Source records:
##############################

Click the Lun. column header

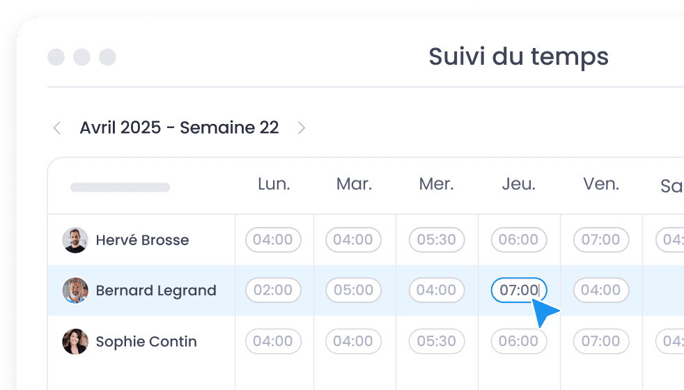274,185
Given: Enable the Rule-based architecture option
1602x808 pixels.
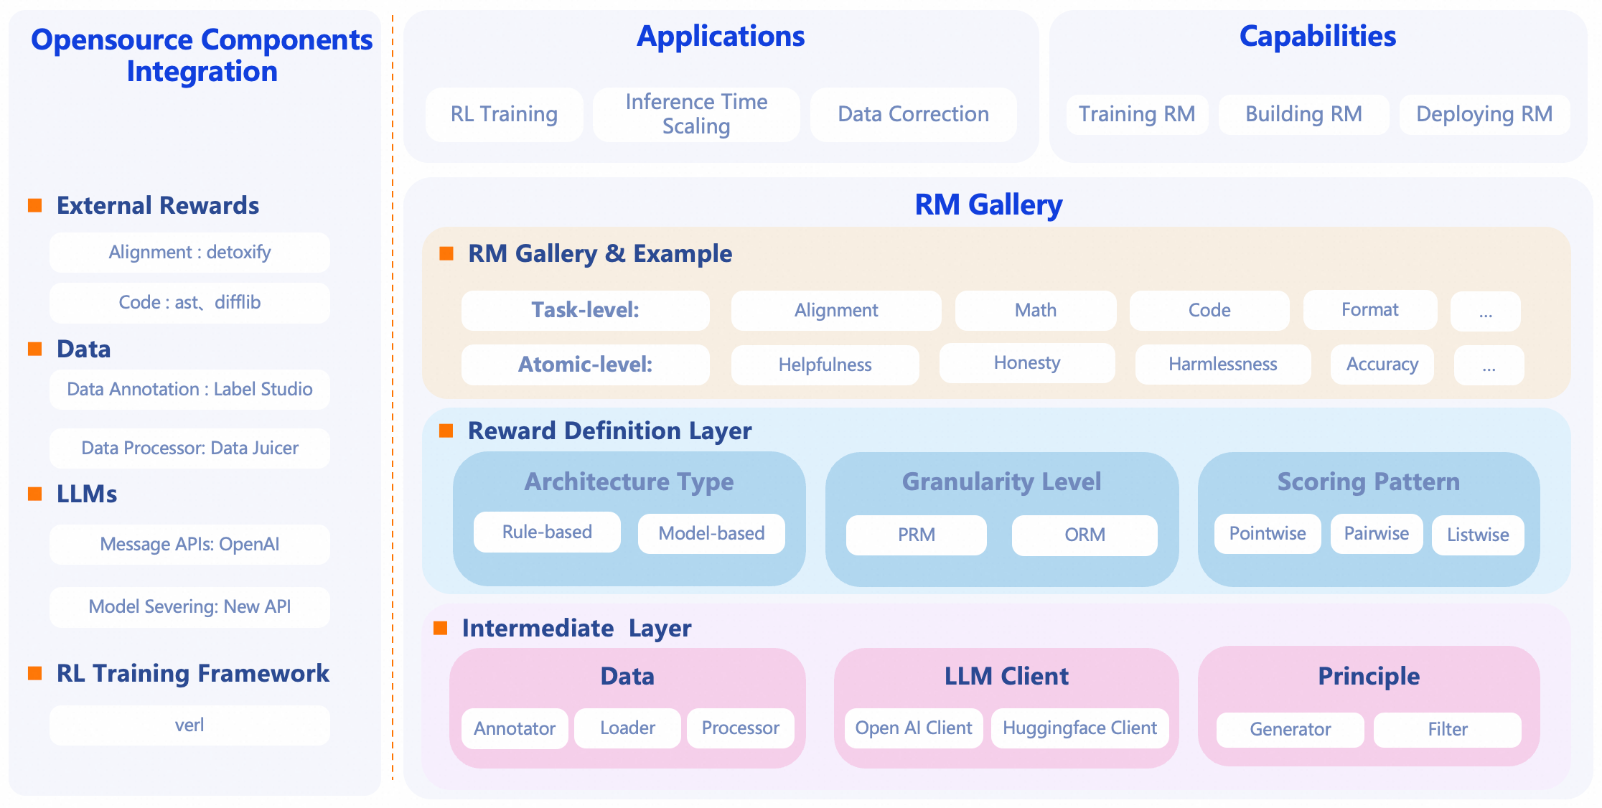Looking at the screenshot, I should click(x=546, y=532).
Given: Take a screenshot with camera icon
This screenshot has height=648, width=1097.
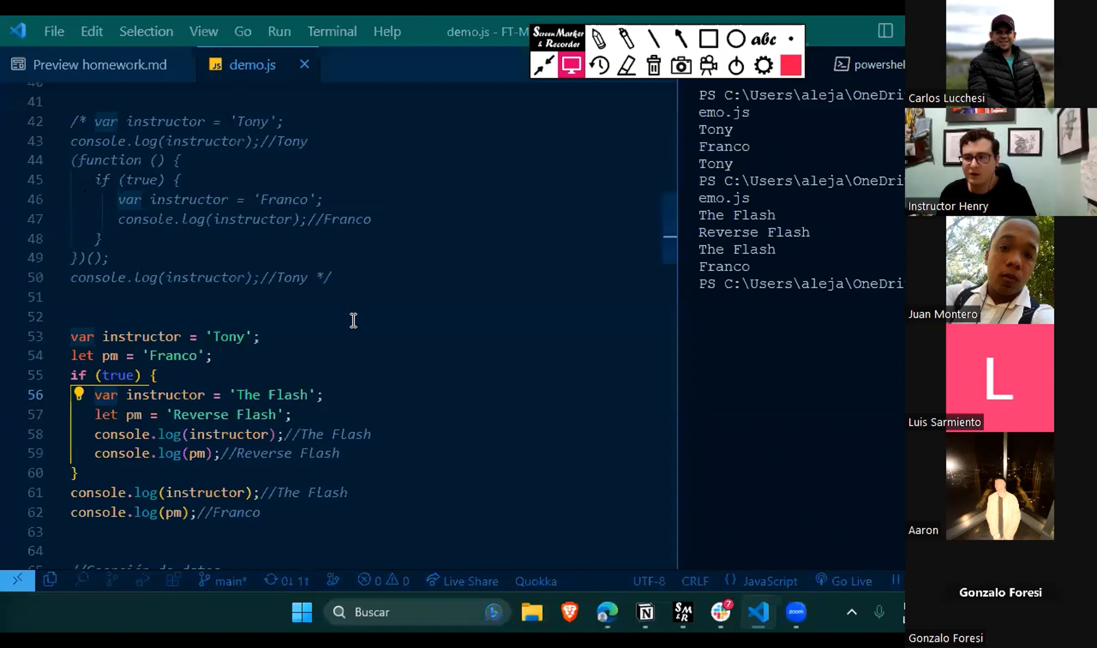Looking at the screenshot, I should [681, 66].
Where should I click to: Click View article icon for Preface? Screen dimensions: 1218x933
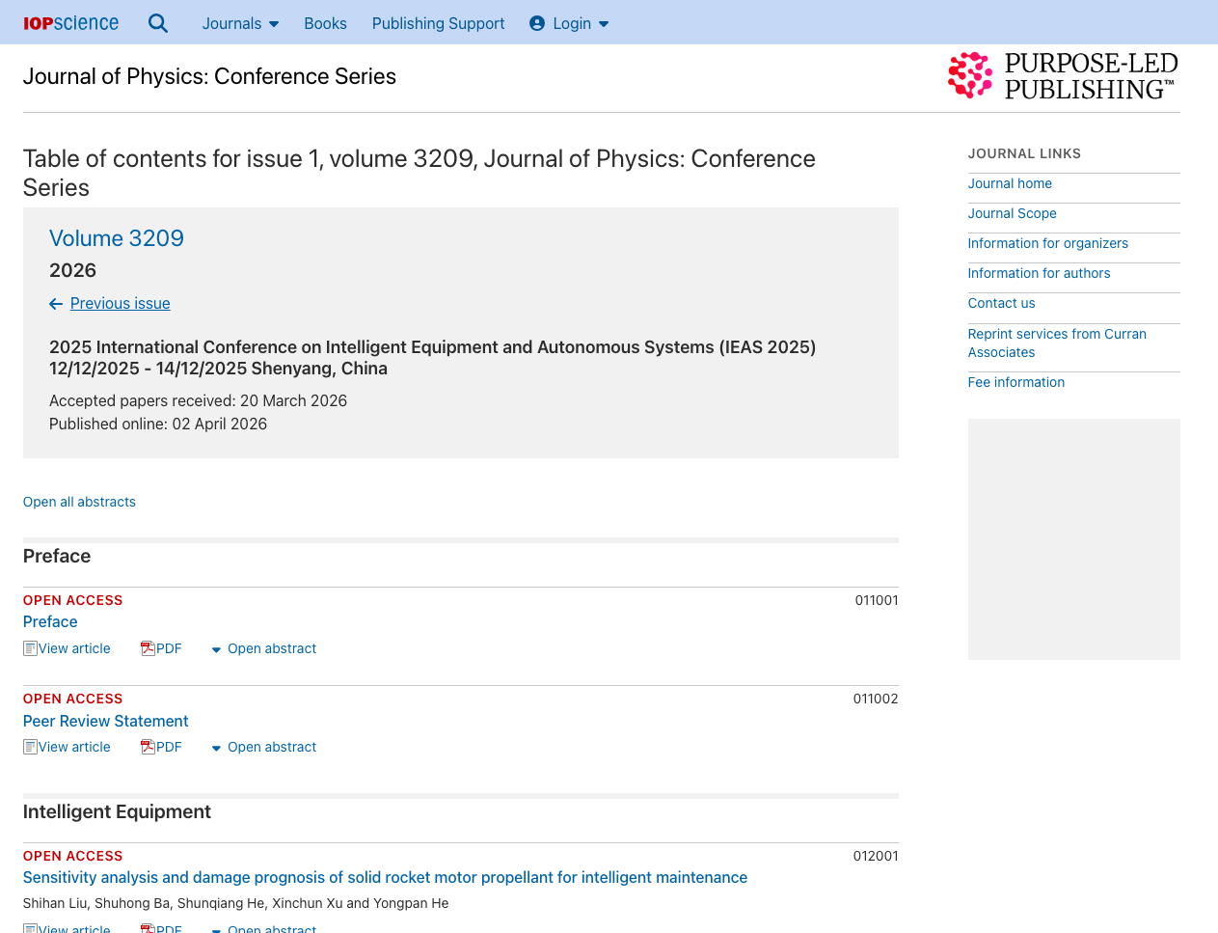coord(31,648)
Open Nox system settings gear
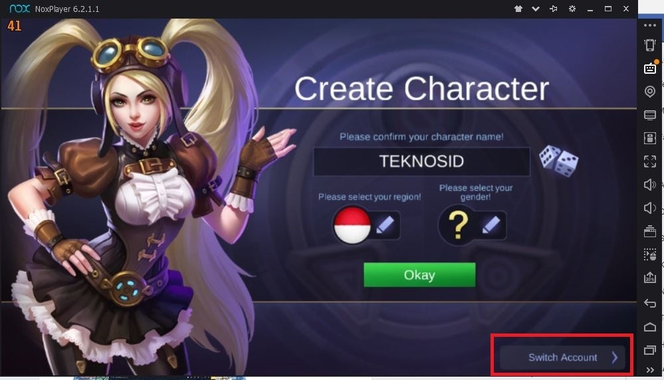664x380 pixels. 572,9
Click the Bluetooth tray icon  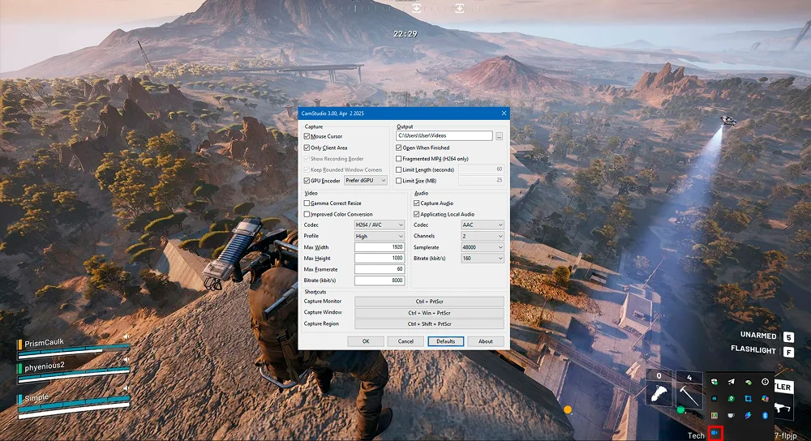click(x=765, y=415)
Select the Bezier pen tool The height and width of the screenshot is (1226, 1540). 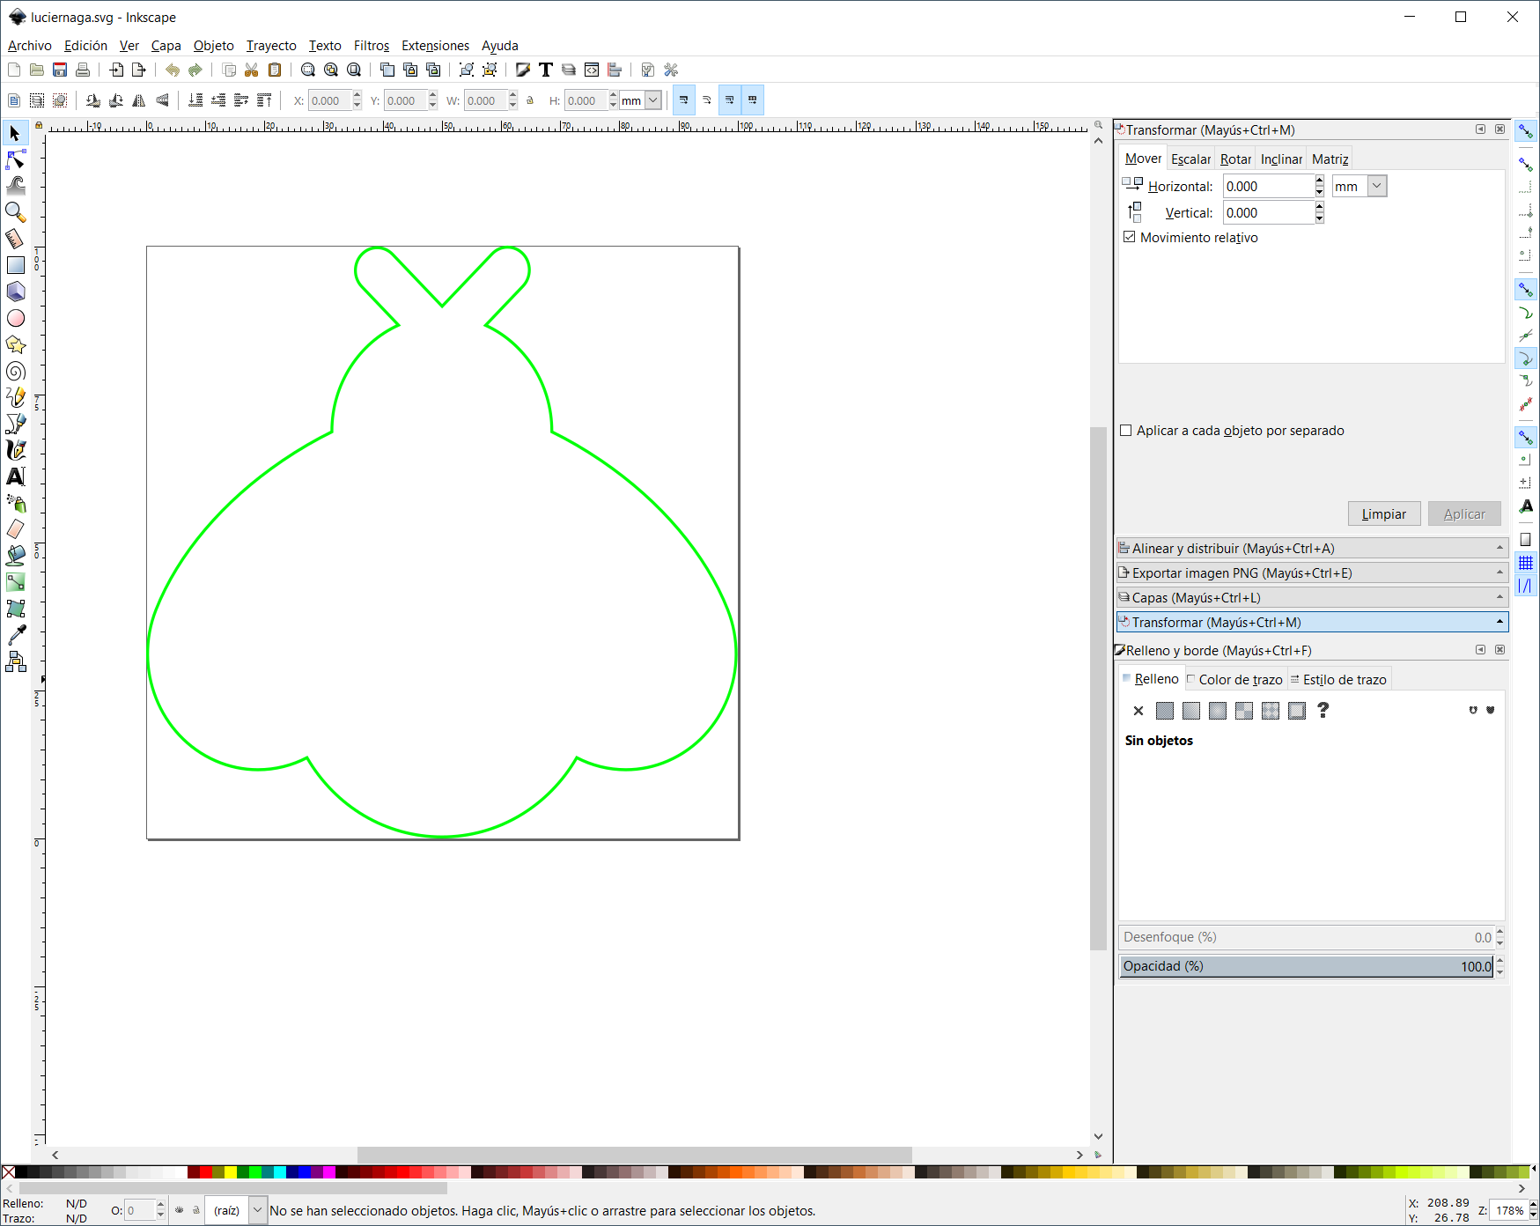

##############################

PROBLEM REQUIREMENTS: Revise the listing, starting at its first line and ending at the line containing "Looking at the screenshot, I should click(x=546, y=532).", so that "column header" becomes "column heading" and all else stays the same. Leave the pictures out of your answer.

ANSWER:
Click the Lun. column heading

274,185
Given: Enable the Rule-based architecture option
1602x808 pixels.
Looking at the screenshot, I should click(x=546, y=532).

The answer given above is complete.